Mit Glauben und Willensstärke das Unmögliche möglich machen

twinlili / pixelio.de

Dieser Pfarrer gehörte zu den Persönlichkeiten, durch die die friedliche Revolution in der DDR möglich wurde: Christian Führer. Im Alter von 71 Jahren ist er gestorben. Der Presse-Chef der EKHN erinnert sich an persönliche Begegnungen mit ihm.
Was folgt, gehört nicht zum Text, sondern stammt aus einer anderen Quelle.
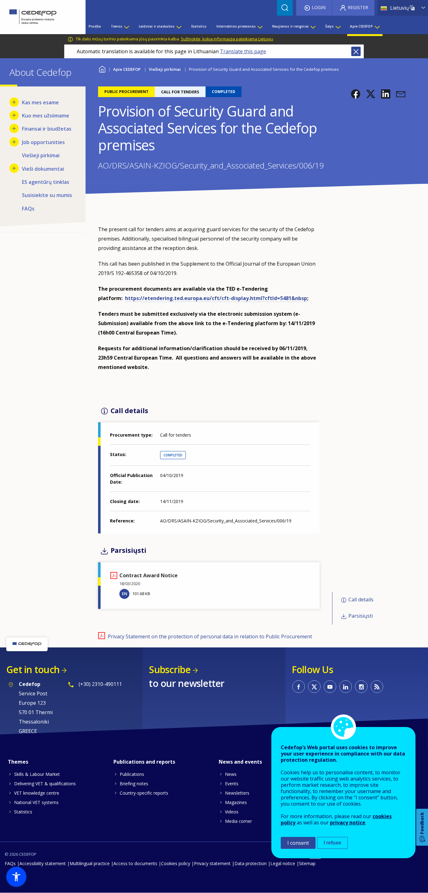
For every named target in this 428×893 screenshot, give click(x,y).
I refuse (332, 842)
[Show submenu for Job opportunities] (14, 142)
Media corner (238, 821)
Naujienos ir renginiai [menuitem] (290, 26)
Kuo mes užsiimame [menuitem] (45, 115)
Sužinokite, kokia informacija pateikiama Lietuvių (227, 39)
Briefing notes (134, 784)
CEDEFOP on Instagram (361, 686)
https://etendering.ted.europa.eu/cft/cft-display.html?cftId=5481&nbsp (216, 298)
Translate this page (243, 51)
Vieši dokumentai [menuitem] (43, 168)
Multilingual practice (90, 863)
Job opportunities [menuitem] (43, 142)
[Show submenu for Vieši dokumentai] (14, 168)
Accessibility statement (42, 863)
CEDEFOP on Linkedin (345, 686)
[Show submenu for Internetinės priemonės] (259, 26)
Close (356, 51)
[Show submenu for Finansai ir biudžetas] (14, 128)
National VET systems (36, 802)
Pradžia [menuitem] (95, 26)
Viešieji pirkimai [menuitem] (41, 155)
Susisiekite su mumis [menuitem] (47, 195)
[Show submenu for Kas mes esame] (14, 102)
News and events (240, 761)
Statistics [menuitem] (198, 26)
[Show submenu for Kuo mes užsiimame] (14, 115)
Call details (360, 599)
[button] (355, 94)
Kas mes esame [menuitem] (40, 102)
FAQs (10, 863)
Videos (231, 812)
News (231, 774)
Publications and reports (144, 761)
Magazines (236, 802)
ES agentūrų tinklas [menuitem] (45, 182)
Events (231, 784)
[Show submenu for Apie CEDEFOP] (377, 26)
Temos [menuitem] (116, 26)
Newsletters (237, 793)
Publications (132, 774)
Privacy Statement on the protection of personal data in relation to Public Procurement (210, 636)
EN (124, 593)
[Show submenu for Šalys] (337, 26)
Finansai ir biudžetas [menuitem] (46, 128)
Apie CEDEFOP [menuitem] (361, 26)
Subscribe (170, 669)
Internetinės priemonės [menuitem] (236, 26)
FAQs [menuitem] (28, 208)
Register (358, 7)
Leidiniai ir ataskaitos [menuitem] (157, 26)
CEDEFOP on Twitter (314, 686)
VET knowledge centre (36, 793)
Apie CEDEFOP (127, 69)
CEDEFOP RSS (377, 686)
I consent (298, 842)
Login (319, 7)
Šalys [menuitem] (329, 26)
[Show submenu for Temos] (126, 26)
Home (102, 68)
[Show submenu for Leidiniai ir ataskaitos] (178, 26)
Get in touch (33, 669)
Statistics (23, 812)
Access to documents (135, 863)
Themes (18, 761)
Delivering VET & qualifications (45, 784)
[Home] (38, 17)
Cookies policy (175, 863)
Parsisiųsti (360, 615)
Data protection (250, 863)
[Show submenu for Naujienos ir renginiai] (312, 26)
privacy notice (347, 822)
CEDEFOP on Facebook (298, 686)
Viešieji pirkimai (165, 69)
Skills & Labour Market (37, 774)
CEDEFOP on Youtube (330, 686)
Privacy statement (212, 863)
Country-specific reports (144, 793)
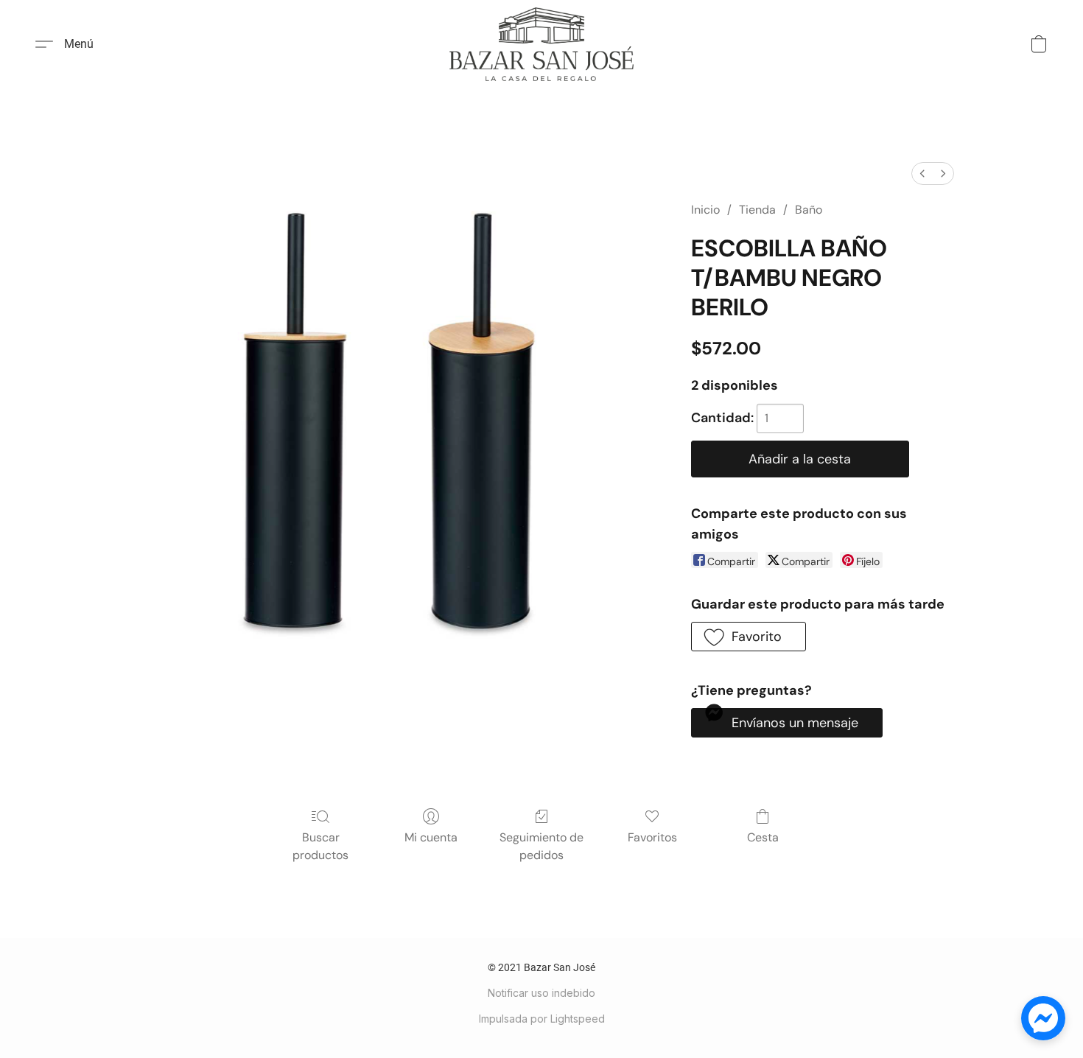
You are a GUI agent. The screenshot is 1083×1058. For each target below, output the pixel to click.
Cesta (763, 837)
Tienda (757, 209)
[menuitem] (922, 173)
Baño (808, 209)
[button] (541, 44)
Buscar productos (320, 846)
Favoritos (652, 837)
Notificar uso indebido (541, 993)
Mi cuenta (431, 837)
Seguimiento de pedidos (541, 846)
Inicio (705, 209)
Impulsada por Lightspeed (542, 1018)
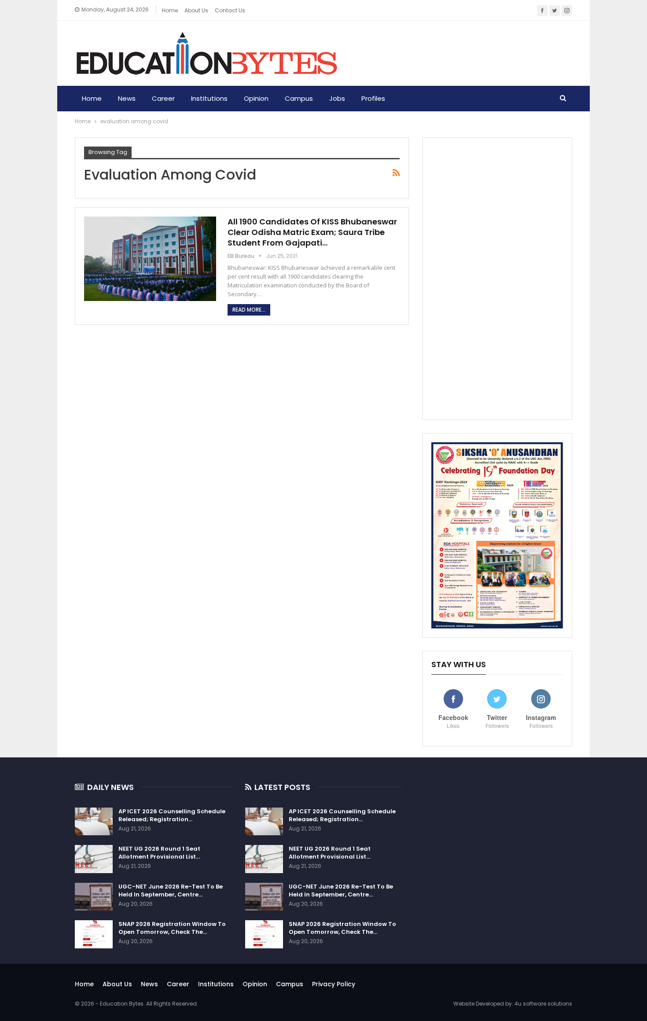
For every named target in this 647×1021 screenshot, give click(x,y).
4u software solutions (543, 1003)
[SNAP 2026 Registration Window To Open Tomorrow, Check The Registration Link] (94, 934)
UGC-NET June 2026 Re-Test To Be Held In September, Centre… (170, 890)
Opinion (256, 98)
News (127, 98)
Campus (299, 98)
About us (196, 10)
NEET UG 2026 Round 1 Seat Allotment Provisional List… (159, 853)
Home (170, 10)
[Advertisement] (497, 279)
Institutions (209, 98)
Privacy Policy (333, 984)
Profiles (373, 98)
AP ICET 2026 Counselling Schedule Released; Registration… (171, 815)
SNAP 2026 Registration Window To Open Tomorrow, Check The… (172, 928)
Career (163, 98)
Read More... (248, 309)
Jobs (337, 98)
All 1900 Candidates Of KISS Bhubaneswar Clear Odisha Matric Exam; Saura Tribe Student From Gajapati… (312, 232)
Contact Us (230, 10)
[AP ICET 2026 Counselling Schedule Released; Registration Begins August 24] (94, 822)
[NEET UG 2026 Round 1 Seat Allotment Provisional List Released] (94, 859)
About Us (117, 984)
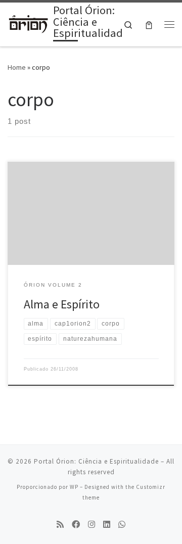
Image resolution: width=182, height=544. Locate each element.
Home (17, 67)
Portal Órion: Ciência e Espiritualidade (96, 461)
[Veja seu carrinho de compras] (149, 24)
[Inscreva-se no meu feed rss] (60, 524)
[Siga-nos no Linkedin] (106, 524)
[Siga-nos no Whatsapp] (121, 524)
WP (74, 486)
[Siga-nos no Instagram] (91, 524)
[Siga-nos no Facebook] (76, 524)
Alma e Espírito (62, 304)
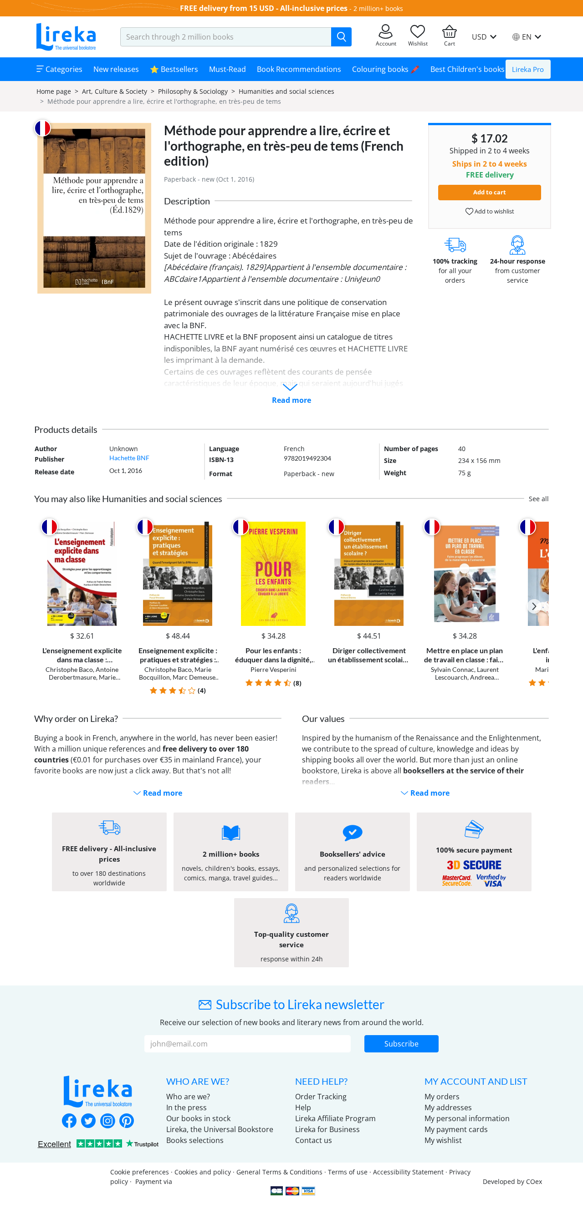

„Christian Führer hat seine Botschaft von Anfang an weiter gedacht, über die `Wende´ hinaus. Er war und blieb wachsam für gesellschaftliche Missstände. Das gilt bis heute. Er war ein frommer Mann und das beinhaltete für ihn automatisch dieses Wachsam sein, keine Angst zu haben und sich nicht beugen zu lassen. Im besten Sinne protestantisch.“ Mit diesen Worten würdigt Pfarrer Stephan Krebs, Leiter der Öffentlichkeitsarbeit der EKHN, den am 30. Juni 2014 verstorbenen Pfarrer Christian Führer. In der Notaufnahme des Leipziger Universitätsklinikums konnte nur noch der Tod des Nikolaikirchen-Pfarrers i.R.  festgestellt werden. Laut epd habe Christian Führer seit rund zwei Jahren an einer schweren Lungenerkrankung gelitten. 

Persönliche Begegnung

Die Todesnachricht hat Presse-Chef Krebs berührt: „Ich war und bin erschrocken, denn Christian Führer war noch gar nicht so alt und ich hatte damit nicht gerechnet.“ Krebs kannte ihn persönlich. Der hessen-nassauische Oberkirchenrat hat zwei Fernsehgottesdienste für das ZDF mit ihm gestaltet und ihn dadurch mehrfach in Leipzig getroffen. Stephan Krebs erzählt von seinen Eindrücken: „Ich habe seinen unbedingten Ernst und auch seine enorme Willensstärke und seine tiefe Glaubensgewissheit erlebt. Ohne diese drei hätte er den enormen Druck, der damals auf ihm lastete, nicht ertragen können.“

Kirche als Freiraum

In der ehemaligen DDR gehörte der Pfarrer der Leipziger Nikolaikirche zu den Initiatoren der montäglichen Friedensgebete, die 1982 begannen. Christian Führer sagte dazu: „Die Kirche hat Freiraum für Diskussionen über Tabuthemen gegeben. Hier konnten die Menschen sein, wie sie sind. Das Rückgrat der friedlichen Revolution waren die Friedensgebete.“ Aus diesen Gebeten entwickelten sich die Montagsdemonstrationen, die schließlich das Ende der SED-Herrschaft einläuteten.  Dieser Prozess war keinesfalls selbstverständlich, wie Christian Führer auf der Internetseite der Nikolaikirche Leipzig schrieb: „So kam der alles entscheidende 9. Oktober heran. Was für ein Tag! Ein schauriges Gewaltszenario von Armee und Kampfgruppen, Polizei und Stasileuten in Zivil war aufgeboten.“   

„Der Geist Jesu der Gewaltlosigkeit“

Doch dann geschah das Wunder. Der Pfarrer berichtet: „Der Geist Jesu der Gewaltlosigkeit erfasste die Massen und wurde zur materiellen, zur friedlichen Gewalt. Armee, Kampfgruppen und Polizei wurden einbezogen, in Gespräche verwickelt und zogen sich zurück.“ Christian Führer beschrieb, dass auch Angehörige des Geheimdienstes der DDR, der innenpolitisch vor allem die Bevölkerung überwachte und unterdrückte, die Friedensgebete beobachteten – und zuhörten. „Ich habe es immer auch positiv gesehen, dass die zahlreichen Stasileute Montag für Montag die Seligpreisungen der Bergpredigt hörten. Wo sollten sie diese sonst hören können?“ 

Gefährliche Herausforderung angenommen

Jahre später bekennt Horst Sindermann vom SED-Zentralkomitee: „Wir hatten alles geplant, wir waren auf alles vorbereitet. Nur nicht auf Kerzen und Gebete.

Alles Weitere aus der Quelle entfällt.